By Nick Powills1851 Franchise Publisher
SPONSOREDUpdated 1:13PM 03/04/15

 

Think of the coolest person you’ve ever met. Don’t know any cool people in real life? Sad, but okay. Instead, think of the coolest person you’ve ever seen in a movie or TV show. Got it? Good.


No matter who you answered (office replies varied from El Duderino from “The Big Lebowski” to Cher Horowitz from “Clueless,” proving that “cool” may have the most fluid definition in the history of humankind), chances are their coolness was effortless.

Trying too hard is not cool. In fact, it’s the opposite. Unfortunately, this is a lesson advertisers have been slow to learn, especially when it comes to Internet culture.

Executives who aren’t sure how to pronounce meme are aching for a viral video to take their advertising campaign to the next level. And in desperate pursuit of that goal, they pander. They pay a middle-aged man who still uses a Blackberry to approximate what he thinks teens on Facebook will respond to. It’s all very … uncool.

But there are also those who get it right. Case in point: Twentieth Century Fox’s recent partnership with Getty Images.
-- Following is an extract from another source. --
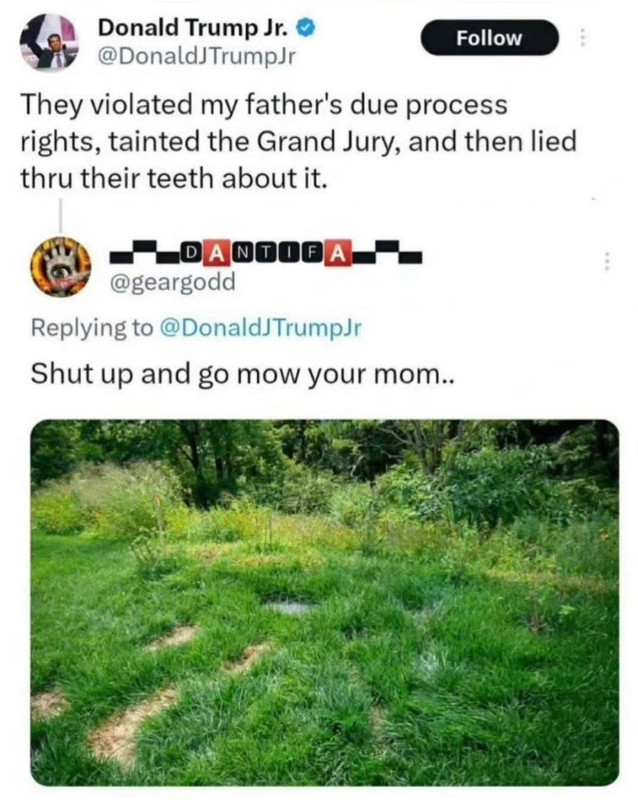The height and width of the screenshot is (800, 638).
Task: Click the thread line connecting the two tweets
Action: click(60, 216)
In order to promote their new Vince Vaughn comedy, “Unfinished Business,” the studio teamed up with Getty Images’ iStock to create a set of stock photos that will be instantly recognizable to every office drone (myself included) who has ever had to search Shutterstock for generic business-related images.
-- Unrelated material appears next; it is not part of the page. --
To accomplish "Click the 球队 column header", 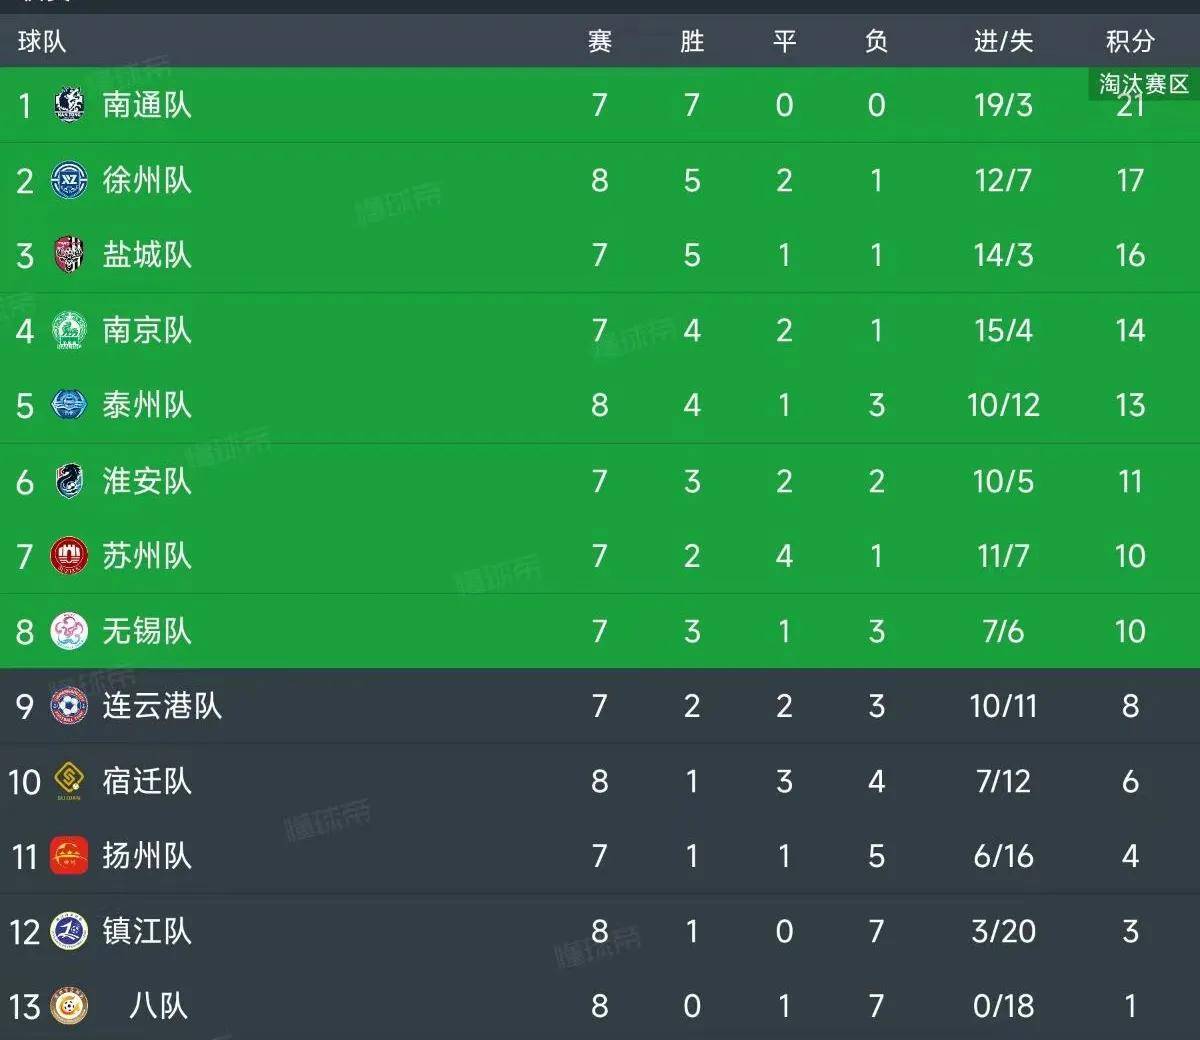I will click(x=42, y=41).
It’s an incredibly subtle form of advertising – a way for a major corporate entity to show its audience that it’s in on the joke, that it gets it, maaaaan. In short, it feels effortless. It feels cool. And unlike some desperate attempt at going viral that would leave my friends and I cringing, this is something we’d actually share with each other.

Yep, deep down I know that I’m essentially acting as an unpaid one-man advertising team for a huge company that just wants to take my money, but I don’t care. It works.

And while it’s untrue to say Twentieth Century Fox didn’t try too hard (after all, there were likely many people involved in coming up with this stunt), it doesn’t seem like it. So I won’t try too hard to fight it.